Friday, July 25, 2008

Another Transition Stage

This year began with so much busyness, that even though I was feeling a sense of loss, I didn't have too much time to dwell on the 'losses' and their deeper meaning. It was all good stuff - after all, if my children didn't find life partners, get married, get jobs, have babies, move away from home - you know - grow up - then I'd feel like a complete failure as a homeschooling mother! Yet there is a sense of loss all the same, and now that things have settled down I am considering my future. The loss of myself as Mother (the Maiden stage ended long ago, and wasn't missed!), and the realisation that I am entering the Crone stage of my life, is making my my inner life as tumultuous as it was in my teen years.

I know what I want to do: I want to garden, growing a lot more of our own food. I want more chooks and more fruit trees and maybe a few tea camellia trees. I want to be available to do the jobs around our home that are hard to do in the dark, in winter, at the end of a working day. I want to sew clothes for myself that fit, and my friend Jenny is helping me with that. I want to make beautiful decorated papers and use them to make books, both for gifts (a wedding album for my longtime friend, Eileen is the next project) and, hopefully, to sell. I want to knit and felt and mosaic and paper mache and try lots more craft. I want to read and think.

I want to be available for my sons when they want to talk, or visit, or for me to babysit. I want to be available for my friends when they need to talk, or need company while they wait at the hospital for three hours for an operation to have a melanoma removed, or need help putting together their wedding invitations, or helping them move house when it has to be done on a weekday.
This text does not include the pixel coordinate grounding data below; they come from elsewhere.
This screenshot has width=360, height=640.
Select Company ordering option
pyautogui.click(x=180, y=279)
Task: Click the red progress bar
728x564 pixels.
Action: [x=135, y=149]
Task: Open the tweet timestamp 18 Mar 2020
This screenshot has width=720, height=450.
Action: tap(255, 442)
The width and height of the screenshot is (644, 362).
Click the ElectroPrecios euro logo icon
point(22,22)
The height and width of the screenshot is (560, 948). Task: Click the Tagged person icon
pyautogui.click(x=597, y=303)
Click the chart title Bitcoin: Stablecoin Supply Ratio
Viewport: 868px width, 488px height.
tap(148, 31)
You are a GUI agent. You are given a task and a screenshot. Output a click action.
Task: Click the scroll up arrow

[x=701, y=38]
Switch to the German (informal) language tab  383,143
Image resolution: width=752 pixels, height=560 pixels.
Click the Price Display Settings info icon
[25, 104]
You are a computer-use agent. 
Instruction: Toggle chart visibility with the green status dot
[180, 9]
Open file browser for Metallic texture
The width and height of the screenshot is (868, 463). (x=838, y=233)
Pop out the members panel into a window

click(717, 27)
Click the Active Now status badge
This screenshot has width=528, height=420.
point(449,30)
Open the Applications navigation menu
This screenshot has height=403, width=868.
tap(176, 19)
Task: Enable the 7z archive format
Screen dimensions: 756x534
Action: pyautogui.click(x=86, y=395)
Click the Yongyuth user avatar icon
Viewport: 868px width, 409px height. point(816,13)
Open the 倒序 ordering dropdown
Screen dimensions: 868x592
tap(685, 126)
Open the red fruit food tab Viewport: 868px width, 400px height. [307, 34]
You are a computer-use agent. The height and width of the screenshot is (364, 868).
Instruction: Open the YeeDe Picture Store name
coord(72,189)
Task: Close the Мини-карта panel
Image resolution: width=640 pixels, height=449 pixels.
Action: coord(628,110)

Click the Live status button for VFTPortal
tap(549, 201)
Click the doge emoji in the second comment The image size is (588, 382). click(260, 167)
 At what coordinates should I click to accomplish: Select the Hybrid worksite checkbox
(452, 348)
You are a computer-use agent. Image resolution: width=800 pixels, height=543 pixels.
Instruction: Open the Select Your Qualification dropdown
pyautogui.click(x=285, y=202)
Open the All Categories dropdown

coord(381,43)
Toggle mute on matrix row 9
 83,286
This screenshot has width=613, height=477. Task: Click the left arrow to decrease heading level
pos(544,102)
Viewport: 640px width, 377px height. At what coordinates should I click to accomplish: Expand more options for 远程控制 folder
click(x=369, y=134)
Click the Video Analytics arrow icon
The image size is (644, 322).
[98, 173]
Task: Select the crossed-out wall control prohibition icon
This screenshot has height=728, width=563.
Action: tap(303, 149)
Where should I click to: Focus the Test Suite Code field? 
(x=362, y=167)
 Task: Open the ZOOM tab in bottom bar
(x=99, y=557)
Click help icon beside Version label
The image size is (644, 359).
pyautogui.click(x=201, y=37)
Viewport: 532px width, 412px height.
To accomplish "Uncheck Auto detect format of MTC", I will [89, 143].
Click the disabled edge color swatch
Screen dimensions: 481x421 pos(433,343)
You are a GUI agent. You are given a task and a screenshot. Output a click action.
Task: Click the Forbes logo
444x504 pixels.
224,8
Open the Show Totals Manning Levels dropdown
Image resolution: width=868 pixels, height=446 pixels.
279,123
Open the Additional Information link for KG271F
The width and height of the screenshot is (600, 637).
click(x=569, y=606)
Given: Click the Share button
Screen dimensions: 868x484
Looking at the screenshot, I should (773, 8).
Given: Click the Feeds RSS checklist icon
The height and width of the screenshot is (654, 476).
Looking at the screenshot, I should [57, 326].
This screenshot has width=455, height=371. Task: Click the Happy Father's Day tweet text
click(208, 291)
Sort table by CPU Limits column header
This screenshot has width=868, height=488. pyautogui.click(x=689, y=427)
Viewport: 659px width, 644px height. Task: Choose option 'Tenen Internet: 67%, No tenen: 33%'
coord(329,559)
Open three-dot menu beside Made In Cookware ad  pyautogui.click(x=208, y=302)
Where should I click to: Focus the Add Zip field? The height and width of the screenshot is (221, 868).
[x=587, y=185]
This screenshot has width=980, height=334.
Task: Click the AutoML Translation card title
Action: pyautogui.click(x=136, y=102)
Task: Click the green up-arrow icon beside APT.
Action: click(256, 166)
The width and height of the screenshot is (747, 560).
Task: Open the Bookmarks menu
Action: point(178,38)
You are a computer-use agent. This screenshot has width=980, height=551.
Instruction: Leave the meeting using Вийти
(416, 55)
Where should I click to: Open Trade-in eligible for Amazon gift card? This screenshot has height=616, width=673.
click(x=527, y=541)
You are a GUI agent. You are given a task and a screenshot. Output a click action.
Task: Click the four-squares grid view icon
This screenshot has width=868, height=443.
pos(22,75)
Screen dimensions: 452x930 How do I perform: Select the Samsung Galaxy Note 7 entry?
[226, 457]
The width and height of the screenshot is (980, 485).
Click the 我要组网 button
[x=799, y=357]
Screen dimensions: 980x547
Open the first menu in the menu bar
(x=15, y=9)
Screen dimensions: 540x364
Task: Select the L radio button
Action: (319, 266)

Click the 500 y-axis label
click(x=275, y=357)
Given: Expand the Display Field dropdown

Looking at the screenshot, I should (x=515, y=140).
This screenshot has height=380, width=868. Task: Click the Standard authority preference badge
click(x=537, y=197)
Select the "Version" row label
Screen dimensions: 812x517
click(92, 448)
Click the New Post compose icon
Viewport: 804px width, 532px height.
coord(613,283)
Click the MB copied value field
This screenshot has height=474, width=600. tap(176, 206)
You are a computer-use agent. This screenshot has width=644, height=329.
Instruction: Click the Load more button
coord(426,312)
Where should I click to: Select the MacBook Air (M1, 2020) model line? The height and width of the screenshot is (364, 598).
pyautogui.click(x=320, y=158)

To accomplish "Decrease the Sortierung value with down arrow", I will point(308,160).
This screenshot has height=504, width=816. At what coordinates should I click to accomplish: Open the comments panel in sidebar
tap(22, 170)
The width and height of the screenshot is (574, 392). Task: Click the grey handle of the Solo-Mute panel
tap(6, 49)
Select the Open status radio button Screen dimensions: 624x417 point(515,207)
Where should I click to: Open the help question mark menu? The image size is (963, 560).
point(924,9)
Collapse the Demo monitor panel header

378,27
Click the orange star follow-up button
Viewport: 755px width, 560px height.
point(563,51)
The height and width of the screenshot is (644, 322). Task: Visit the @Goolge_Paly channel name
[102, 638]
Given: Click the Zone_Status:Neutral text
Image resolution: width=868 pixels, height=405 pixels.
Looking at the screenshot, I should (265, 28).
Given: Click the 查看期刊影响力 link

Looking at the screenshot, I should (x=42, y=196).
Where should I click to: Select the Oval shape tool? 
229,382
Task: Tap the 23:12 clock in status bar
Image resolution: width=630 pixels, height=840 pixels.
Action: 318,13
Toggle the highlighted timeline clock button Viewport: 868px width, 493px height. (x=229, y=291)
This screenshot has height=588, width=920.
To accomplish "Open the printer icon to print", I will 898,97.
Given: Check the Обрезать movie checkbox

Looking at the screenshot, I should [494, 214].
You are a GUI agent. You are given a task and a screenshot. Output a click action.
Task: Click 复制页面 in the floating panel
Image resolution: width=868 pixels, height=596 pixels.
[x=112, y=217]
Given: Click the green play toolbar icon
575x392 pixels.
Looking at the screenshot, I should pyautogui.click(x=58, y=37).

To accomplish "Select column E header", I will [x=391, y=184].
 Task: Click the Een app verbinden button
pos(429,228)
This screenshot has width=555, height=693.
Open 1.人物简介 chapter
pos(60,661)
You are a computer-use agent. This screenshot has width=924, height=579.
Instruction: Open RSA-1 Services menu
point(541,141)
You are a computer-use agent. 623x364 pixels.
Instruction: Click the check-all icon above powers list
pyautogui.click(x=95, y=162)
Ordinary things that women have done for ever. Except that they don't do them any more, do they? As we sat in the hospital waiting room, my friend told me that churches all used to have groups of women who would make and serve morning or afternoon tea after funerals, but that the cathedral no longer has anyone, so they call on the women at my friend's church now. But there are only three of them left and the youngest is over 70. It's okay of course: you can pay people to do almost anything these days, so people won't have to go without their cup of tea, though more and more people slip away straight after the funeral now, having to rush back to work. I remember my parents' funerals: it was a comfort to have my Playcentre friends in the kitchen, ready to help with my small children, available for a hug and a bit of a cry. Real people, not close friends, but ones who cared nonetheless.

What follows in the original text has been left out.